Читать книгу «Проза Александра Солженицына» онлайн полностью📖 — Андрея Немзера — MyBook.

«Раз-берутся и с вашим Тверикиным. У нас брака не бывает» (209). У следователя, отвечающего на боязливый вопрос, нет ни внешности, ни фамилии, ни характера, ни возраста. Только инстинкт «значительно» хмуриться, осаживая нездоровое любопытство («А почему вы спрашиваете?»). Разбирается с несомненным врагом не он, а могучая, не знающая сбоев система. Неопределенно-личная конструкция уверенной реплики следователя страшно вторит обобщенно-личному восклицанию обреченного: «Ведь этого не исправишь!!» (207). У лейтенанта, который задержал человека «с такой удивительной улыбкой» (208), есть и лицо, и характер, и возраст, и жизненный путь (короткий), и имя с фамилией. Потому и помнит Вася (Василий Васильевич) Зотов, что разобрался он за несколько дней до октябрьской годовщины не с каким-то безликим Тверикиным, а с Игорем Дементьевичем Тверитиновым. Разобрался в меру своей компетенции, предоставив дальнейшее той общности, у которой брака не бывает. Быть не может. По определению.
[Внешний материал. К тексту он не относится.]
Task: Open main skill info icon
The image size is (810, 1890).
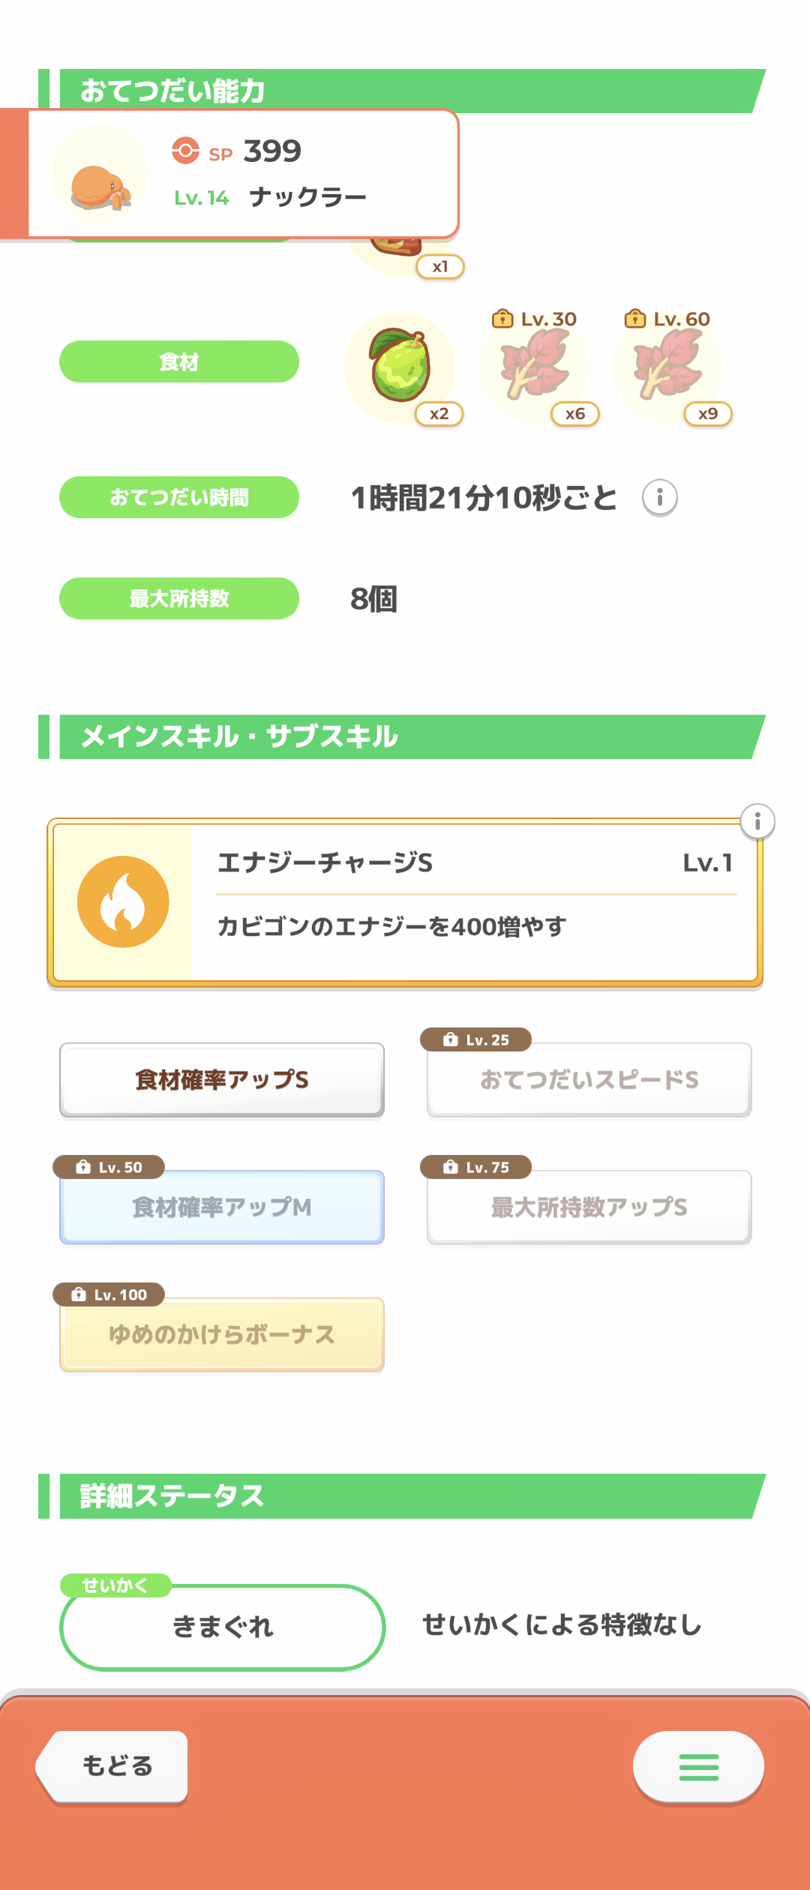Action: (758, 822)

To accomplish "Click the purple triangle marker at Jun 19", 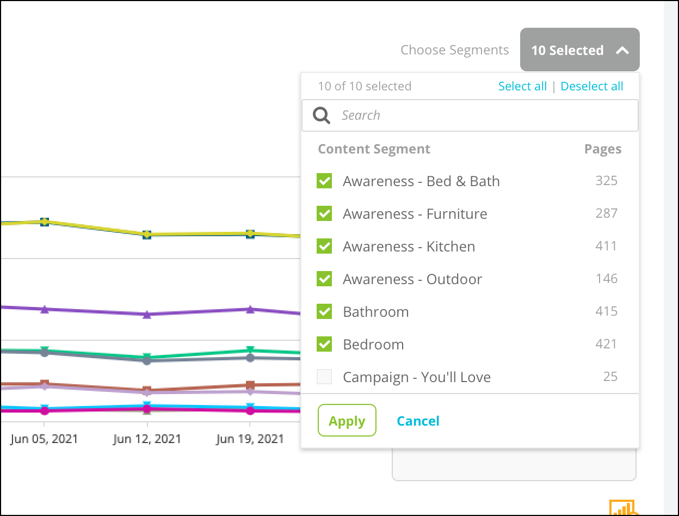I will click(x=250, y=309).
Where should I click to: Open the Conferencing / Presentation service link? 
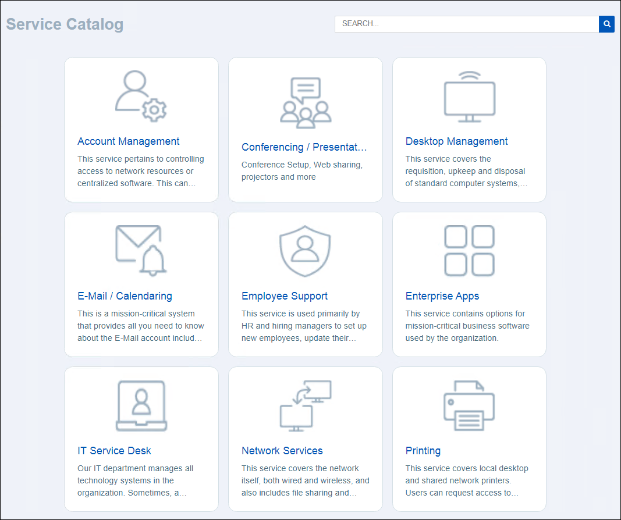[304, 147]
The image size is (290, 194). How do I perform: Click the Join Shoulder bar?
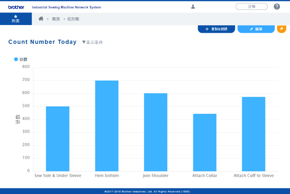coord(155,132)
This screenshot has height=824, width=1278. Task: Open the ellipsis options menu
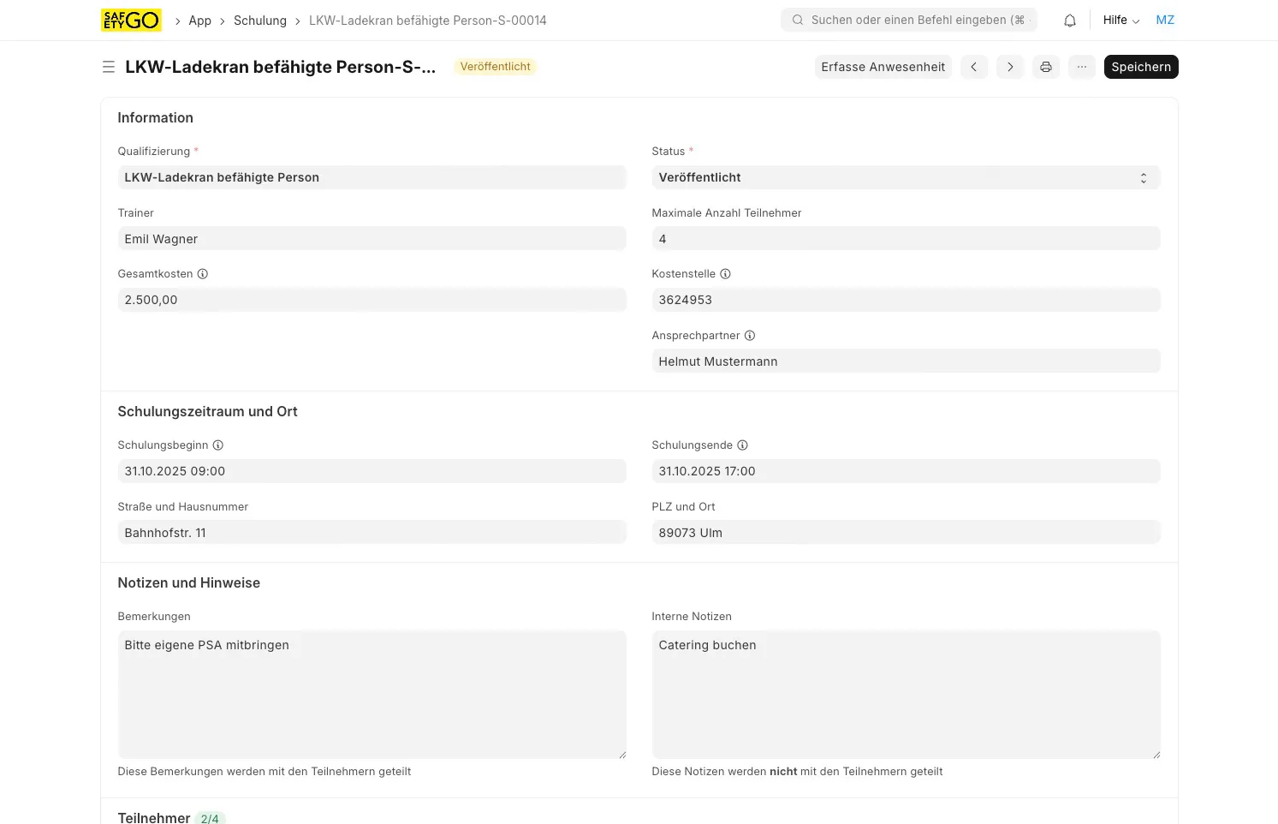pos(1081,66)
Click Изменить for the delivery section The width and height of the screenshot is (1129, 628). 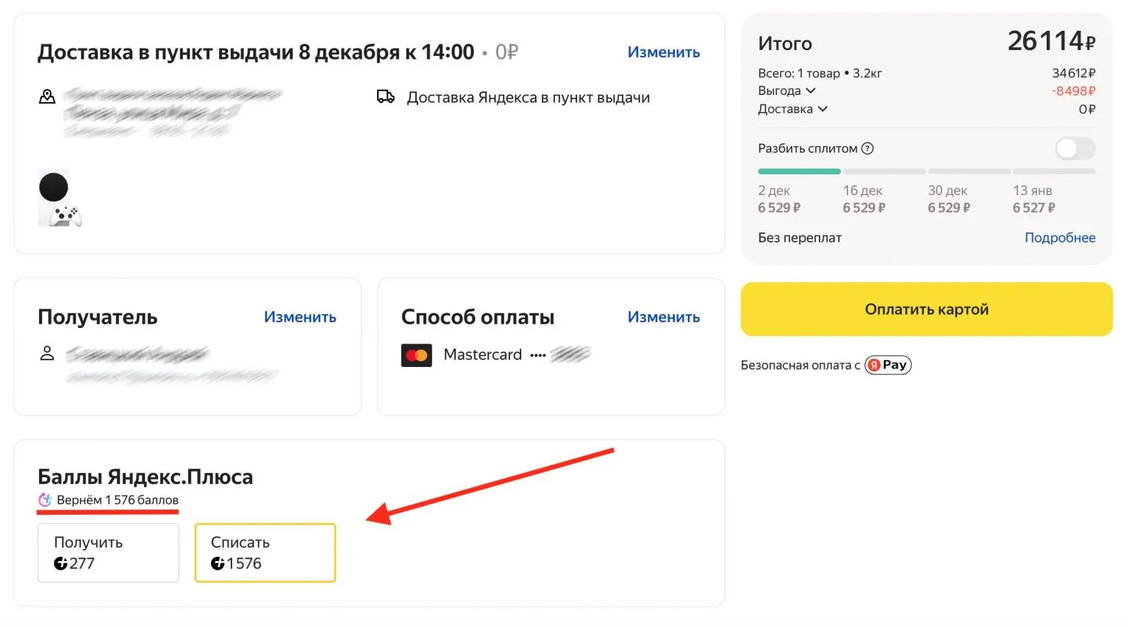(663, 52)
Потому что Вася Зотов родился и вырос «в лучшей из стран – стране, уже прошедшей все кризисы истории, уже организованной на научных началах разума и общественной справедливости. Это разгружало его голову и совесть от необходимости защищать несчастных и угнетённых, ибо таковых не было». Потому что владеет лейтенантом великое чувство: «вот – мы, мы, Семнадцатый и Восемнадцатый годы рождения, – что за грозное-великое нам выпадает?! Но – и мы же готовы к нему. Так несчастно (при том, что выше сказано об удаче со временем и местом рождения! – А. Н.) – уже после революции, не захватили её даже детской памятью, не то что участием. А всегда было это ощущение: предстоящего великого боя, который разрешится только Мировой Революцией, но прежде их поколению надо лечь, всем полечь, готовиться всем погибнуть, и в этом сознании были и счастье, и гордость. Всему поколению – лечь не жалко, если по костям его человечество взойдёт к свету и блаженству». Вася Зотов думает и чувствует именно так, хотя цитируется здесь не «Случай на станции Кочетовка», а писавшаяся в 1948 году на марфинской шарашке (спецтюрьме, увековеченной позднее романом «В круге первом») оставшаяся неоконченной повесть с названием «Люби революцию» (XVIII, 254, 257–258). Ее протагонист Глеб Нержин максимально сближен с автором, каким тот был перед Великой войной и в ее начальную пору. Нержинским (то есть своим!) эмоциональным и интеллектуальным складом наделяет Солженицын лейтенанта Зотова[21]. Ибо речь тут идет о самоощущении если не всей новой – советской – интеллигенции, то лучших (к чему мы еще вернемся) ее представителей. С оговоркой, что могли они быть и несколько моложе.

 
Девятнадцатый год рожденья –
Двадцать два в сорок первом году –
Принимаю без возраженья,
Как планиду и как звезду.
Выхожу, двадцатидвухлетний
И совсем некрасивый собой,
В свой решительный и последний,
И предсказанный песней бой.
 

Поэт, прошедший войну, но, по счастью, избежавший лагеря, моложе Солженицына на полгода. Стихотворение «Сон», инкрустированное цитатами из Маяковского и «Интернационала», было впервые опубликовано в 1956-м[22].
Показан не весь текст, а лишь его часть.